And, indeed, most men accept some form of censorship.
Most of us believe that published or spoken lies that ruin good names should be punished by libel and slander laws. Most of us believe there are military secrets that must be protected. Not a few Americans believe that the moral codes imposed on Hollywood by the Legion of Decency helped protect society from the toxic pollution that poisons our children. Most of us support FCC sanctions against filthy language or racist slurs on the airwaves.
Nor is government censorship unknown to America.
President John Adams signed the Sedition Acts, which called for the incarceration of journalists who wrote insultingly of him. Abraham Lincoln suppressed newspapers that denounced his war. Woodrow Wilson imprisoned the Socialist Eugene Debs for denouncing his war.
A new censorship is now arising. We read of speech codes on campuses, sensitivity training for freshman, and tribunals before which students are made to grovel and recant for joking references that offended some minority or other.

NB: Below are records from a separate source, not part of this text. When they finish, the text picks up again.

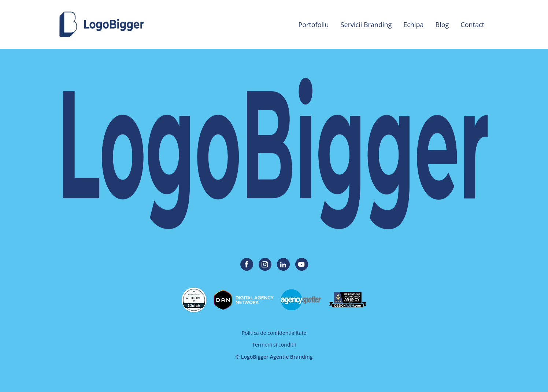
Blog (442, 25)
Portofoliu (313, 25)
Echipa (413, 25)
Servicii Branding (366, 25)
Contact (472, 25)
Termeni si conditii (274, 344)
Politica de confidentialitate (274, 333)
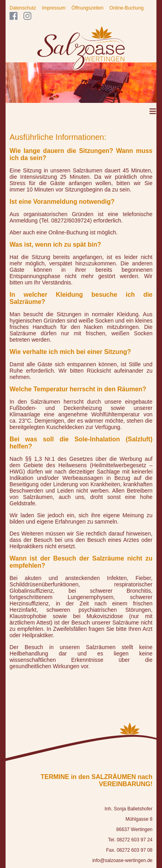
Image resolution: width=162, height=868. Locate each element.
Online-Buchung (127, 8)
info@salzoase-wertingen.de (122, 860)
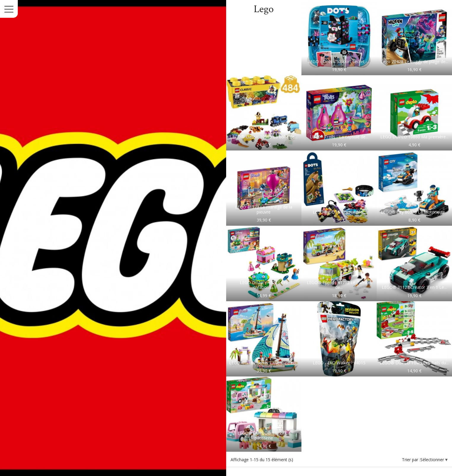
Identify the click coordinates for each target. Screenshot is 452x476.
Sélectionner (433, 459)
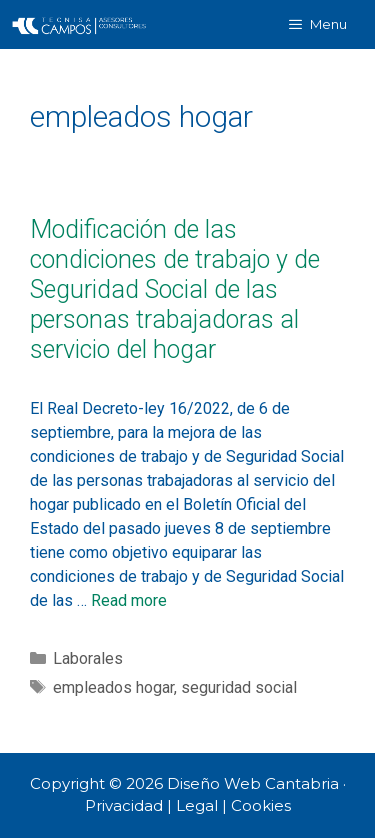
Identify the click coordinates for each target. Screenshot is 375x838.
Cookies (261, 805)
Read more (129, 600)
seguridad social (239, 687)
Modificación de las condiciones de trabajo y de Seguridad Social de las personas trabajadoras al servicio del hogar (175, 289)
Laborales (88, 658)
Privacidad (124, 805)
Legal (197, 805)
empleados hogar (113, 687)
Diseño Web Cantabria (255, 783)
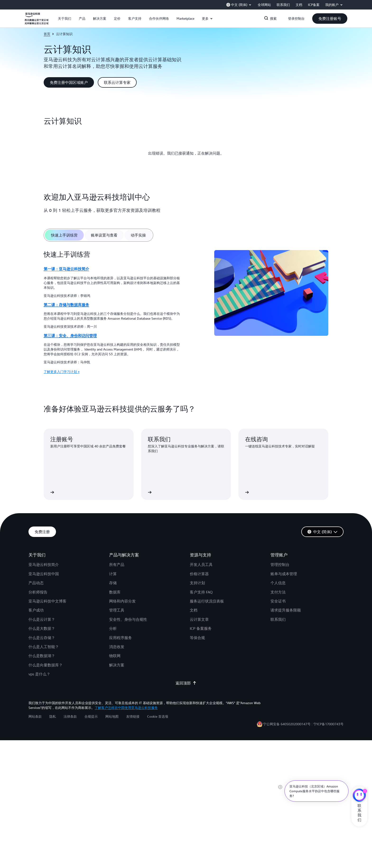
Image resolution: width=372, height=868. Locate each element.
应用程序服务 (121, 638)
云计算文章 (199, 619)
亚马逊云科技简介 (44, 564)
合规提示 (91, 716)
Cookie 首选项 (158, 716)
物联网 (115, 656)
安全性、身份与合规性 (128, 619)
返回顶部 (186, 683)
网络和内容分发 (122, 601)
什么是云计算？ (42, 619)
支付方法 (278, 592)
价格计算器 (199, 574)
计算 (113, 574)
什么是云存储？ (42, 638)
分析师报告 (38, 592)
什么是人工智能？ (44, 647)
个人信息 (278, 583)
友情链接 (133, 716)
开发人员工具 (201, 564)
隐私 (53, 716)
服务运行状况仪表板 (207, 601)
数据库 (115, 592)
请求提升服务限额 (285, 610)
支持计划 (197, 583)
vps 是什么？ (39, 674)
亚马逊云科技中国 (44, 574)
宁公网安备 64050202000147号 (287, 724)
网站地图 (112, 716)
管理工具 (116, 610)
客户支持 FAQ (201, 592)
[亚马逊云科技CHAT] (359, 796)
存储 (113, 583)
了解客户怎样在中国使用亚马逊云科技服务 (126, 708)
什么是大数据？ (42, 628)
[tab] (64, 235)
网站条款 (35, 716)
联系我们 (278, 619)
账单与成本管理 (283, 574)
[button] (65, 19)
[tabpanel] (186, 314)
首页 (47, 34)
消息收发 (116, 647)
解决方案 (116, 665)
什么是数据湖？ (42, 656)
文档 (194, 610)
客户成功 (36, 610)
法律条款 (70, 716)
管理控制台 (280, 564)
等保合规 (197, 638)
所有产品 (116, 564)
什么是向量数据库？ (45, 665)
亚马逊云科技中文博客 (47, 601)
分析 (113, 628)
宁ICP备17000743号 (328, 724)
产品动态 (36, 583)
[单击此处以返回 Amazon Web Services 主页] (36, 21)
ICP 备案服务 (201, 628)
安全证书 (278, 601)
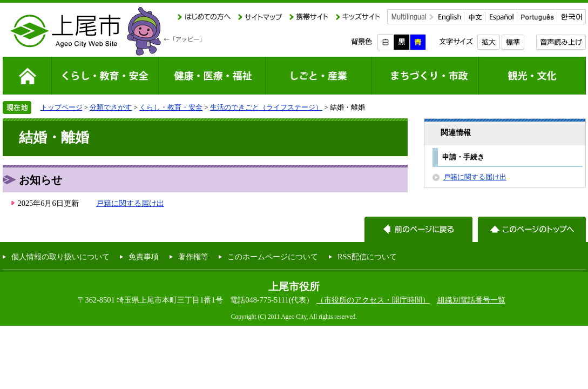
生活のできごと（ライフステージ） (266, 107)
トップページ (62, 107)
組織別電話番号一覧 (471, 300)
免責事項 (144, 257)
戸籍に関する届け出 (130, 203)
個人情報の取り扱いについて (60, 257)
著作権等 (193, 257)
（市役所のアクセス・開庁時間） (373, 300)
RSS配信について (367, 257)
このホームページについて (273, 257)
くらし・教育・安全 (171, 107)
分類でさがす (111, 107)
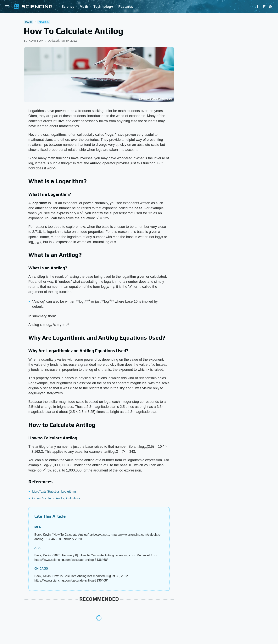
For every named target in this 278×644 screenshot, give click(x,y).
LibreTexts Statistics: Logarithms (54, 492)
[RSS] (271, 6)
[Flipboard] (264, 6)
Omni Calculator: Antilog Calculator (56, 498)
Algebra (43, 22)
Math (84, 6)
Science (68, 6)
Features (126, 6)
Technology (103, 6)
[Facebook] (258, 6)
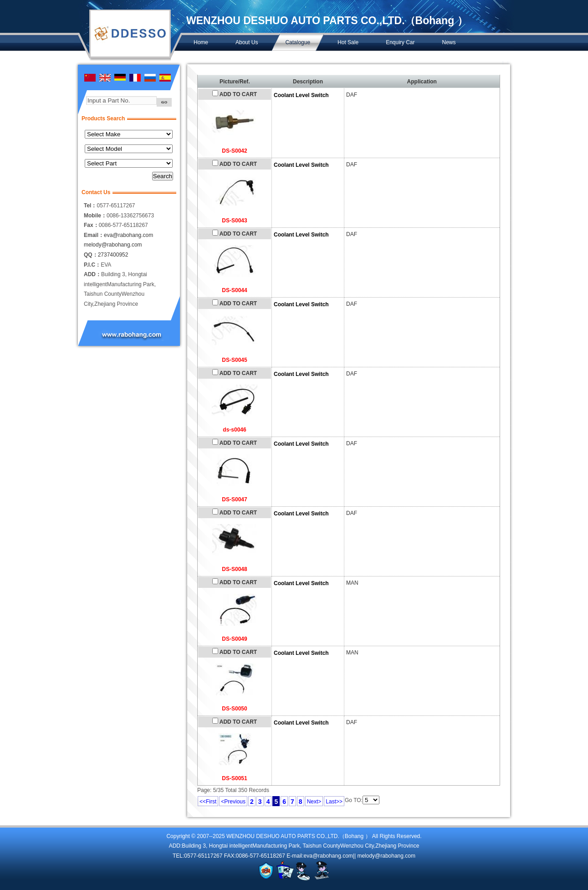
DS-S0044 (234, 290)
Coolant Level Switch (301, 95)
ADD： (92, 274)
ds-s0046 (234, 430)
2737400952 (113, 255)
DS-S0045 (234, 360)
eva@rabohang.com (128, 235)
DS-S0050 (234, 709)
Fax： (91, 225)
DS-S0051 (234, 778)
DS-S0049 (234, 639)
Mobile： (95, 216)
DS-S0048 (234, 569)
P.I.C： (92, 265)
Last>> (334, 802)
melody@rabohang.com (113, 245)
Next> (314, 802)
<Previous (233, 802)
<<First (208, 802)
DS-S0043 (234, 221)
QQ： (91, 255)
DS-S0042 (234, 151)
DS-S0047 (234, 499)
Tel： (90, 206)
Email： (94, 235)
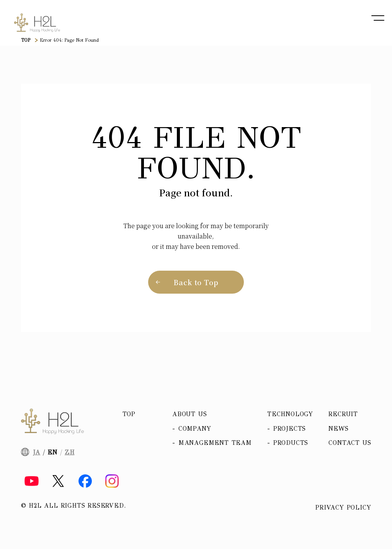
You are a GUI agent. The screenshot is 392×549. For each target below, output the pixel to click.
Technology (290, 414)
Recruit (343, 414)
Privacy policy (343, 508)
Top (129, 414)
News (338, 428)
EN (52, 452)
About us (189, 414)
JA (37, 452)
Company (195, 428)
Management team (215, 443)
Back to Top (196, 282)
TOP (26, 40)
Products (291, 443)
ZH (70, 452)
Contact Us (350, 443)
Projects (289, 428)
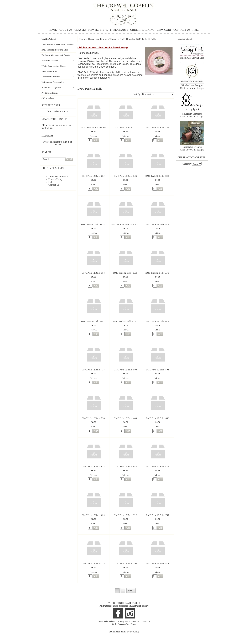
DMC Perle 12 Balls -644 (93, 466)
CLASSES (80, 30)
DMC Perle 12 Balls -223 (157, 128)
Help (51, 182)
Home (82, 39)
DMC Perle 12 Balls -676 (157, 466)
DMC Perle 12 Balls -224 (93, 176)
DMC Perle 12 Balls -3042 (93, 224)
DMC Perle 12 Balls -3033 (157, 176)
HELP (124, 31)
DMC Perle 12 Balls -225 (125, 176)
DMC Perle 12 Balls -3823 (125, 321)
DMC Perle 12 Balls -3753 (93, 321)
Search (69, 159)
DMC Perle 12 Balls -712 (125, 515)
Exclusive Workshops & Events (55, 55)
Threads (113, 39)
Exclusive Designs (50, 60)
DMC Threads (127, 39)
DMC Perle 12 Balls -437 (93, 370)
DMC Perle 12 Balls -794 (125, 563)
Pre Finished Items (50, 93)
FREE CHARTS (119, 30)
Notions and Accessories (52, 82)
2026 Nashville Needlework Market (57, 44)
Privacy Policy (55, 179)
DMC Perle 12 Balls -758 (157, 515)
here (58, 142)
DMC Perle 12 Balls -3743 (157, 273)
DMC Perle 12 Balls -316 (157, 224)
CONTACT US (182, 30)
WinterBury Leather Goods (54, 66)
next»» (131, 590)
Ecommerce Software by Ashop (124, 632)
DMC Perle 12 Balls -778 (93, 563)
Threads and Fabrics (50, 76)
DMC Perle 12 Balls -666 (125, 466)
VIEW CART (164, 30)
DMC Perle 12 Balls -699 (93, 515)
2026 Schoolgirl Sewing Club (55, 50)
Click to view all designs (192, 88)
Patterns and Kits (49, 71)
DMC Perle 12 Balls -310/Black (125, 224)
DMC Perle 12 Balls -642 (157, 418)
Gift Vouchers (48, 98)
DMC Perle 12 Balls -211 (125, 128)
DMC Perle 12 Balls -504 (157, 370)
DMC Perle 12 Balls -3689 (125, 273)
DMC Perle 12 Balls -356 (93, 273)
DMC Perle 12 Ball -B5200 (93, 128)
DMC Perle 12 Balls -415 (157, 321)
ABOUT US (65, 30)
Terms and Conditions (107, 622)
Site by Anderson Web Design (124, 624)
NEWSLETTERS (98, 30)
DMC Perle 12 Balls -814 (157, 563)
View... (94, 136)
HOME (53, 30)
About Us (135, 622)
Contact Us (54, 185)
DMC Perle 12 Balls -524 (93, 418)
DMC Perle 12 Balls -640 (125, 418)
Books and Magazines (51, 88)
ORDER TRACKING (142, 30)
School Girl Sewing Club (192, 58)
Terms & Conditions (58, 176)
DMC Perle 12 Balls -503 (125, 370)
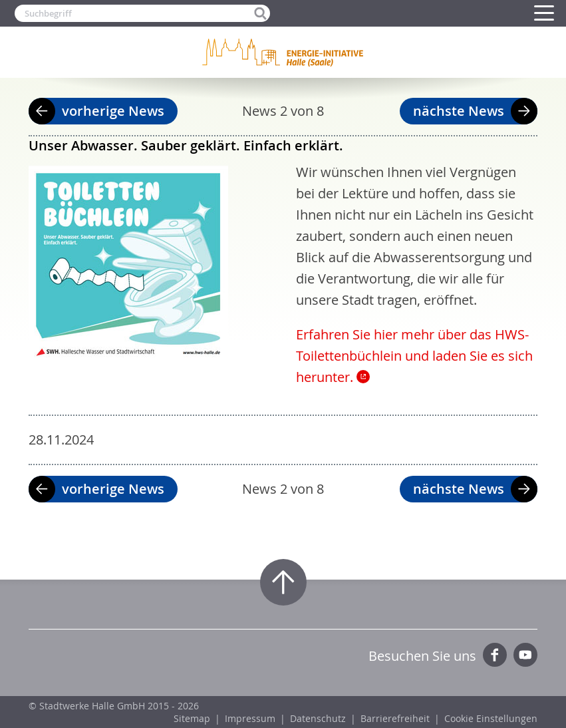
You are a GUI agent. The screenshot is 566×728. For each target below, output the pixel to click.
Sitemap (192, 718)
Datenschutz (318, 718)
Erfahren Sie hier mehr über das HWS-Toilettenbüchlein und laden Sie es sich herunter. (414, 355)
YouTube (525, 655)
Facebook (495, 655)
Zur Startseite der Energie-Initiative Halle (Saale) (283, 52)
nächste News (458, 110)
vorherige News (113, 110)
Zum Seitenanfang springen (283, 582)
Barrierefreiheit (395, 718)
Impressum (250, 718)
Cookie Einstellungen (491, 718)
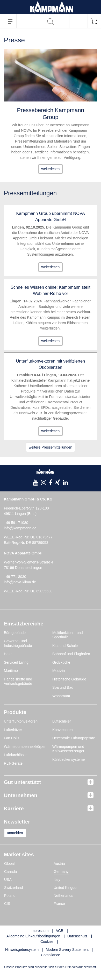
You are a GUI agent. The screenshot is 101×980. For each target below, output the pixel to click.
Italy (57, 880)
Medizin (58, 670)
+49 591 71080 (16, 522)
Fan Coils (11, 738)
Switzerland (13, 888)
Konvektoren (63, 730)
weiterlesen (51, 169)
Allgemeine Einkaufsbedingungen (33, 936)
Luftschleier (61, 721)
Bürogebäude (14, 633)
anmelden (15, 833)
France (59, 904)
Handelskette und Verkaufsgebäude (18, 681)
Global (9, 863)
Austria (59, 863)
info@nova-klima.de (20, 582)
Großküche (61, 662)
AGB (59, 931)
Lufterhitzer (13, 730)
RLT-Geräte (13, 763)
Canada (10, 871)
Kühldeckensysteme (68, 759)
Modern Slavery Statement (67, 949)
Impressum (39, 931)
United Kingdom (67, 888)
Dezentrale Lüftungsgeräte (74, 738)
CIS (7, 904)
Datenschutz (77, 936)
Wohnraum (61, 696)
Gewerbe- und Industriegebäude (18, 643)
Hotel (8, 654)
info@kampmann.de (20, 528)
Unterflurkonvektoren (21, 721)
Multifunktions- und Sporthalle (67, 635)
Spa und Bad (63, 687)
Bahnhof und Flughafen (71, 654)
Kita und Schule (65, 646)
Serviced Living (16, 662)
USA (8, 880)
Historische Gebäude (69, 679)
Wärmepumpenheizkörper (25, 746)
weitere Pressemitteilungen (50, 447)
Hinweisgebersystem (22, 949)
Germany (61, 871)
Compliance (50, 955)
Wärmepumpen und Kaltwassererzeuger (68, 749)
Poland (10, 896)
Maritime (11, 670)
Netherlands (63, 896)
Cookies (47, 941)
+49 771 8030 (15, 576)
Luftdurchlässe (16, 755)
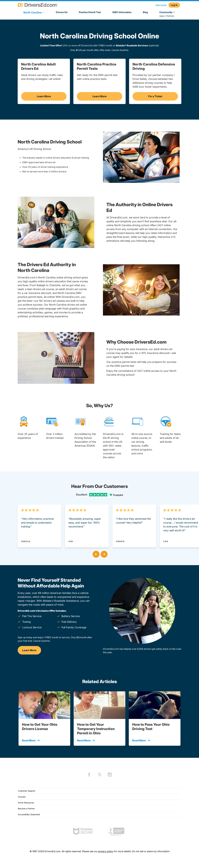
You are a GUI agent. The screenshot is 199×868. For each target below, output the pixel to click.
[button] (95, 554)
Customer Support (27, 791)
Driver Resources (26, 803)
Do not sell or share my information (151, 851)
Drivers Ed (62, 12)
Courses (22, 797)
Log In (174, 5)
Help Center (161, 5)
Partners (170, 16)
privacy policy (106, 851)
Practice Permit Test (90, 12)
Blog (145, 12)
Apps (162, 16)
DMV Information (122, 12)
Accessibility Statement (29, 814)
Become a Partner (26, 808)
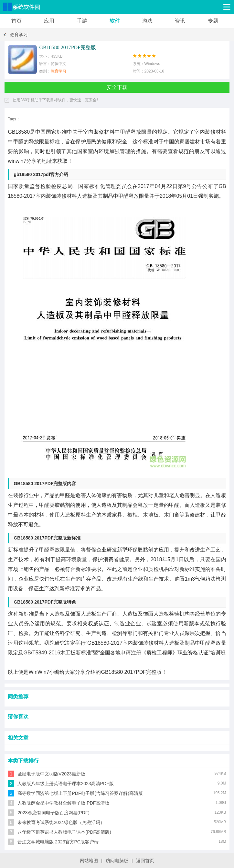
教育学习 (19, 34)
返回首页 (145, 861)
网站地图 (89, 861)
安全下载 (117, 87)
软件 (114, 21)
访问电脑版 (117, 861)
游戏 (147, 21)
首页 (16, 21)
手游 (82, 21)
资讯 (180, 21)
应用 (49, 21)
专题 (213, 21)
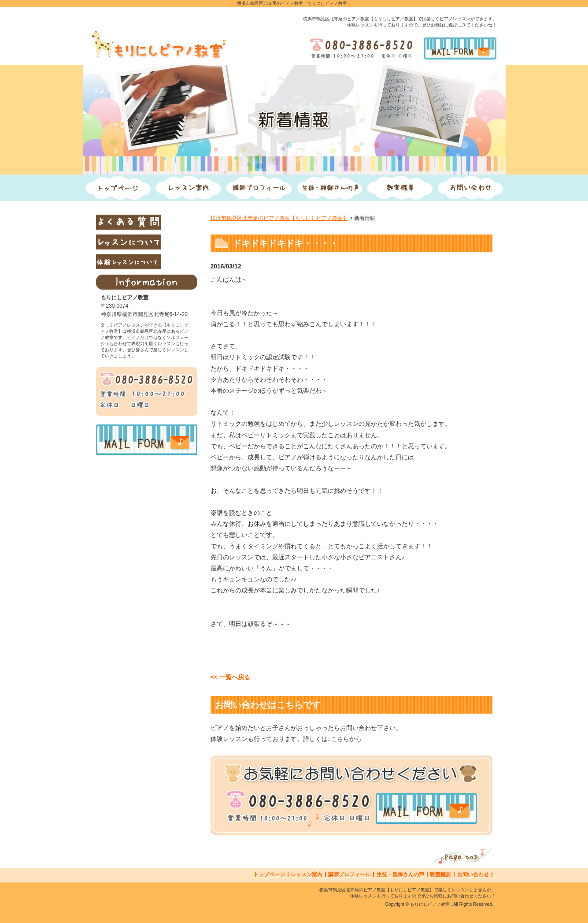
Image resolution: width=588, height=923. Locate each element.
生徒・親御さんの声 (400, 875)
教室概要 (440, 875)
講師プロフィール (349, 875)
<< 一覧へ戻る (230, 677)
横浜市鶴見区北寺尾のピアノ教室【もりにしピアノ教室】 (279, 218)
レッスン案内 (307, 875)
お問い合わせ (473, 875)
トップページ (269, 875)
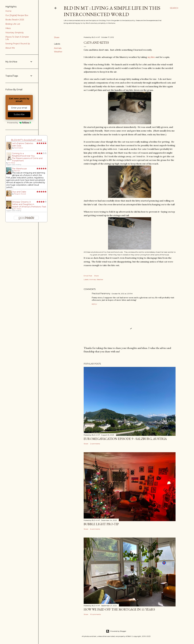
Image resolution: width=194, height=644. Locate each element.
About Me (10, 48)
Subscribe (19, 114)
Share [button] (57, 38)
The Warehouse (19, 168)
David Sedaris (18, 148)
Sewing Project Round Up (18, 44)
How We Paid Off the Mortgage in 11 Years (119, 609)
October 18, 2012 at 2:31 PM (122, 294)
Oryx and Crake (19, 192)
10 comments (95, 614)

"The best test of truth," said Justice Holmes, "is the power of thought to get itself accepted in the marketplace."
Nonsense. Editor Elijah Lovely was lynched in Alton, Ill., in 1837 for advocating abolition -- against the view of the marketplace. Truth is truth, whether the majority agrees or not.
Yet, one's money ought to be on the new censors, for men who believe deeply in something, even when wrong, usually triumph over men who believe in nothing.
Today, the true believers in Islam and the true believers in diversity uber alles are making common cause against those who believe in freedom of speech and the press. As the former have the convictions and increasingly the power, they may prevail, and not only in Canada and Europe.
A new orthodoxy is arising. Freedom's finest hour may be behind us.